A New Film by Tom Babbitt:
a SEQUEL to "The Something."
STILLS from "The Something Else"
Since the moderate success of my first film about Mylo, "The Something" (Winner: 2016 AI-AP Motion Arts Awards; Winner, Visionary Award, Crystal Ship Film Fest; Winner, Audience Award, Leeds Young Film Fest; etc.) of my mother Natalie Babbitt's children's book of the same name - I've been animating non-stop like a crazy person.
Following "The Something," I attempted an ambitious, if ill-fated, re-imagining of father Samuel F. Babbitt's wonderful book, "The 49th Magician." It was this book that launched my mother's storied career, as she needed something, anything, to illustrate - not yet knowing she could write.) This project had some wonderful moments in it, and featured an original, integrated score that ran the entire length of the film - but was ultimately over-wrought, confusing and chaotic. Some of this had to do with the process of managing the many thousands of digital drawings, the planning needed, workflow, back-up systems... and simply how one concepts, and then constructs individual scenes. I was buried, and so lost the forest for the trees. Learning by over-reaching.

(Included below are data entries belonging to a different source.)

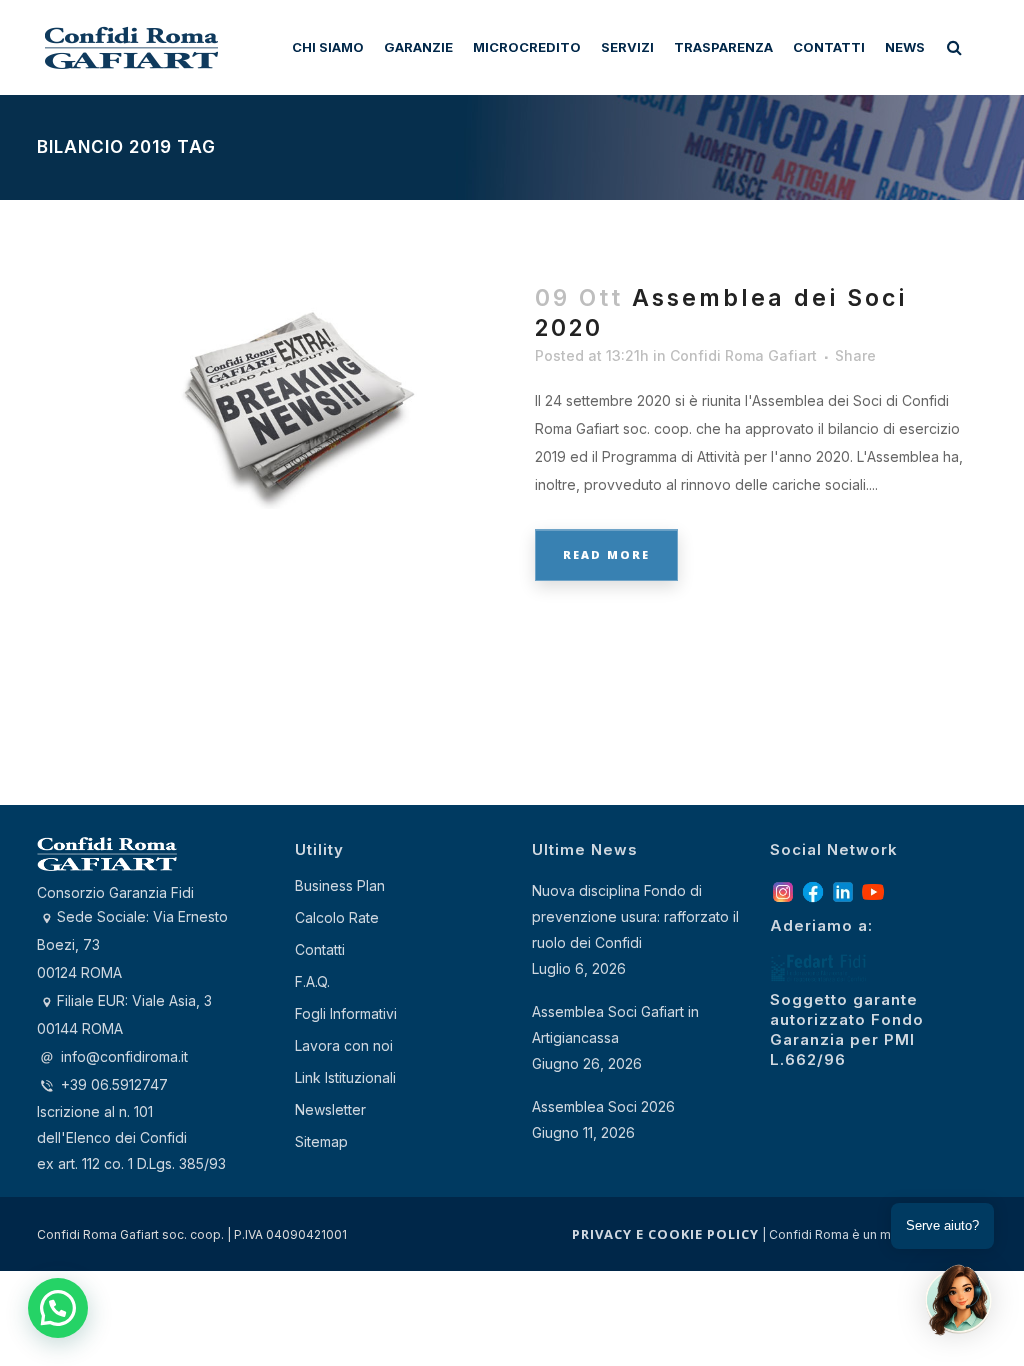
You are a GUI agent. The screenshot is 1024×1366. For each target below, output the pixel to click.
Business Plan (340, 885)
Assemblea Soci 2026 (603, 1106)
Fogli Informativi (346, 1013)
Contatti (320, 949)
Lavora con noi (344, 1045)
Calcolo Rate (337, 917)
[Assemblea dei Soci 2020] (274, 384)
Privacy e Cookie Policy (665, 1234)
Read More (606, 554)
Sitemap (321, 1141)
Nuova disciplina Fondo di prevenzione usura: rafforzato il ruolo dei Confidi (635, 916)
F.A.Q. (312, 981)
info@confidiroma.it (124, 1056)
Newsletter (330, 1109)
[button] (58, 1308)
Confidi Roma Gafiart (743, 355)
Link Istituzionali (345, 1077)
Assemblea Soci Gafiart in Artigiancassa (615, 1024)
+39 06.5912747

Next came Instagram, with their "under 0:60" rule, forcing a leaner and meaner approach. I feverishly posted about 200 short-form animations over the next year or so - at one point, challenging myself to do one every single day. Work is the key - I just got better at it.
Now, the "sequel" to The Something has been created - in half the time (and at twice the length) of the first one, and with much more attention to detail, continuity, more dynamic "camera" angles, motion and - silliness. Getting better at it is rewarding, if very hard work - and honestly, always shows how much more there is to learn. The more one does, the more one can see what is not known - and this is just the way of any artist.
To the right, I'm showing some original drawings, first sketches for an actual, ink-on-paper book. After animating, it was amazing to me how much easier (duh) only having to do a single picture for each page- a total of maybe 10-12 drawings... As opposed to the maybe 500 - 1000 drawings needed for 10 minutes of animation. See Backstory for the - back story - of the book version that preceded the movie.
I sincerely hope you enjoy watching it as much as I enjoyed making it. There are, I promise, many more to come - as Mylo, the lovable little monster boy, throws himself head-long into the deeper questions of life. - TB
Original sketches (pre-film) for the book version
watch the trailer
"Sometimes, not getting what you want is a wonderful stroke of luck."
Yes - the Dalai Lama did say that. What could it mean, you ask? I certainly do not orient that way,
as a rule, do you? All I worry about, almost, is getting what I want.